Yesterday’s pound trading remained relatively steady in a sideways channel, as the market enjoys the relative calm before the potential storm of Thursday’s Bank of England meeting. As it stands, it’s not a foregone conclusion that the Bank will vote to increase the amount of quantitative easing to assist the UK economy, with the usual result, in this case, being a negative for the pound. Simply put, if there is more of something, then value decreases – this is true of most things in life, but especially with currency.

Thursday was already shaping up to be a busy day for sterling traders, as most of the headlines have been focused on the Government’s lockdown review for the same day, where Prime Minister Johnson is expected to outline his “roadmap” for lifting the economic and social restrictions. This will give sterling traders an insight into how quickly the UK economy will open up, with a fine line being trodden between racing to help businesses re-open and risking a potential second wave of cases.
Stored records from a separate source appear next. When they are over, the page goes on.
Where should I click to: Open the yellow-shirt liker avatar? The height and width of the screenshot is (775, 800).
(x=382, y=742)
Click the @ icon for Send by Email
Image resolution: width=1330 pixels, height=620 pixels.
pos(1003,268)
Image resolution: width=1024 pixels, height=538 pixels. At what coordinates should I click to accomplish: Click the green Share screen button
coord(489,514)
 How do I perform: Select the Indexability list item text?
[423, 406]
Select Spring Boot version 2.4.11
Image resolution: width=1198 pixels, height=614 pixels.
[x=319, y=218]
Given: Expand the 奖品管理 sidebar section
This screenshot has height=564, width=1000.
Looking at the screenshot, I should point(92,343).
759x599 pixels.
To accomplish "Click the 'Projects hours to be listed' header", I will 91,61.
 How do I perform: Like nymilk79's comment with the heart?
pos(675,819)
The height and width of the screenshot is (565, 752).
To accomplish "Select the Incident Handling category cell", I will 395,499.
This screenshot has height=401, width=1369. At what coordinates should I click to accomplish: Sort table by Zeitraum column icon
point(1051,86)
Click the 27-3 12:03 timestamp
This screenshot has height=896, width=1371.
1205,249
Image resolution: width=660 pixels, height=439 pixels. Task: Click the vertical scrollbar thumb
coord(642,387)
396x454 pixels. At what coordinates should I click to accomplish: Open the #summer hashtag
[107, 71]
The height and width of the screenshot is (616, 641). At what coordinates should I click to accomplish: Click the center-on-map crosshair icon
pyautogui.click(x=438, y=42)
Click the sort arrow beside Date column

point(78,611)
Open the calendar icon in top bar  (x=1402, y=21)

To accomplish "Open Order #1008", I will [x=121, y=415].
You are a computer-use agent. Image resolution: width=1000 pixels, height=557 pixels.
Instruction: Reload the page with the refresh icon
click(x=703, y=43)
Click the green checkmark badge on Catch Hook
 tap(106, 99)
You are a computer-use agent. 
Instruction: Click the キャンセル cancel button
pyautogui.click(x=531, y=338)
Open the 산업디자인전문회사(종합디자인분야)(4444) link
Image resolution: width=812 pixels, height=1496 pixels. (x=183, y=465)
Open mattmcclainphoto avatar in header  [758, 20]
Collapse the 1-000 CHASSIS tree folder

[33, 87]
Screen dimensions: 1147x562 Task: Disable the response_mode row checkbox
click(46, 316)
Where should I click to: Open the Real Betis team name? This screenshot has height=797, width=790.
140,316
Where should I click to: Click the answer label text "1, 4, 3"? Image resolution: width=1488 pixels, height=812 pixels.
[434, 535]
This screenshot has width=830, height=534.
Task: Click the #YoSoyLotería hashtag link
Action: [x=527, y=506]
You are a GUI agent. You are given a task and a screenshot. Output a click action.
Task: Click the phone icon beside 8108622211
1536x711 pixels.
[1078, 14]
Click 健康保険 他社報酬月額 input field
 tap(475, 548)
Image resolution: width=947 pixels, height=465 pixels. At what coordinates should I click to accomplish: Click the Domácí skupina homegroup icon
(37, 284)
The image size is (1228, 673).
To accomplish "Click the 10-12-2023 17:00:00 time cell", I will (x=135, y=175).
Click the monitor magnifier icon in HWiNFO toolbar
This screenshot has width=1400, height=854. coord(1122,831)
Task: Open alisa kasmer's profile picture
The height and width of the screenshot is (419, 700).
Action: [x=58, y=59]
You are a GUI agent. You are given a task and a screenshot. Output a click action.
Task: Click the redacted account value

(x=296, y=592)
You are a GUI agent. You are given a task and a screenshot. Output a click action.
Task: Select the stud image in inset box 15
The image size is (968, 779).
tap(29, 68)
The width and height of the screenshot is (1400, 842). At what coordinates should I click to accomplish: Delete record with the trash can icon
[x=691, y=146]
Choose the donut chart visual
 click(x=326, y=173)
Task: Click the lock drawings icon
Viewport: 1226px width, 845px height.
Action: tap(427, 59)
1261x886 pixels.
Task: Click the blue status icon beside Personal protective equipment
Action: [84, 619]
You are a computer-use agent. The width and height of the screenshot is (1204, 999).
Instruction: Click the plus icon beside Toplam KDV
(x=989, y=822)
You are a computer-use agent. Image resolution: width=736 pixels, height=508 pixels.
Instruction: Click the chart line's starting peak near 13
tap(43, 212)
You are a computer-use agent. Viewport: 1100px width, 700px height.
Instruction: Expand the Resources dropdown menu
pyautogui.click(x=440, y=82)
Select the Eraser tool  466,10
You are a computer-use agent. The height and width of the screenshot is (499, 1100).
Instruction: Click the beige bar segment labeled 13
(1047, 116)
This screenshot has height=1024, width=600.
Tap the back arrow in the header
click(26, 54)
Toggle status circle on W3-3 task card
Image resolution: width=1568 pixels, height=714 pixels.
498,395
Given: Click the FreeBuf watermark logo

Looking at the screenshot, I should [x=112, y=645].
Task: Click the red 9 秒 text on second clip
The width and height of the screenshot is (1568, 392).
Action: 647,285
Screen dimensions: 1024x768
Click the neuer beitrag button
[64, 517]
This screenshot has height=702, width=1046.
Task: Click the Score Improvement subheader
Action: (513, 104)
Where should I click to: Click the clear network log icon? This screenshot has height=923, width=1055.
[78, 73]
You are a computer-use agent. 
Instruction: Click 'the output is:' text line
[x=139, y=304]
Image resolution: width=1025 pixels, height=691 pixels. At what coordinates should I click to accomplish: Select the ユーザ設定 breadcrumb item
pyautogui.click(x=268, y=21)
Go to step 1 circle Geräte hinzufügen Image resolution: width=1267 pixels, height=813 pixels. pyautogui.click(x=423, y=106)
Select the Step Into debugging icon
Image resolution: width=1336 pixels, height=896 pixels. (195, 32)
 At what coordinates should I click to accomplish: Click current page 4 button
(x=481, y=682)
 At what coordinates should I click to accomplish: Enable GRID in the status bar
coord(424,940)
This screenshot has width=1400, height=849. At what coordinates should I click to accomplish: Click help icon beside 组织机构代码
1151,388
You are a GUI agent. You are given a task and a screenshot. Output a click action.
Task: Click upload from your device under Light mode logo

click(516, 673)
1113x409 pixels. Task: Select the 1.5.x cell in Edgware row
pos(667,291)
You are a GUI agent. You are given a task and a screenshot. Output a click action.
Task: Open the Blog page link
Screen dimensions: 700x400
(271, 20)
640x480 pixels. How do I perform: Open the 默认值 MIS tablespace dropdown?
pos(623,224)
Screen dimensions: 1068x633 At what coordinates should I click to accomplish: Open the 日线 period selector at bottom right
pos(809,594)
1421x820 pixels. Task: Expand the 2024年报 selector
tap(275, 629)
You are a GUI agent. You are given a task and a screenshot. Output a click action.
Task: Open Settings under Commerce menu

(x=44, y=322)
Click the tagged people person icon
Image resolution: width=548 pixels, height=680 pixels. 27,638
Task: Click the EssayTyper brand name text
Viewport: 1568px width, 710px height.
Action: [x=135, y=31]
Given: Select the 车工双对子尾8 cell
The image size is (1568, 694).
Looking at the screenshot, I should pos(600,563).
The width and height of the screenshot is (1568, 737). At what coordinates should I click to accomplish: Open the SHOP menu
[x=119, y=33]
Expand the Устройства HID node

So far, the news that the curve has been successfully flattened means that a gradual re-opening should be on the cards sooner rather than later for the UK.

However, such a gradual return to normality do have their time limits for an impatient market – look no further than across the Irish Sea, where Irish Taoiseach Leo Varadkar announced a phased lifting of lockdowns running through until August, causing a dent in euro sentiment over the seemingly long relaunch time.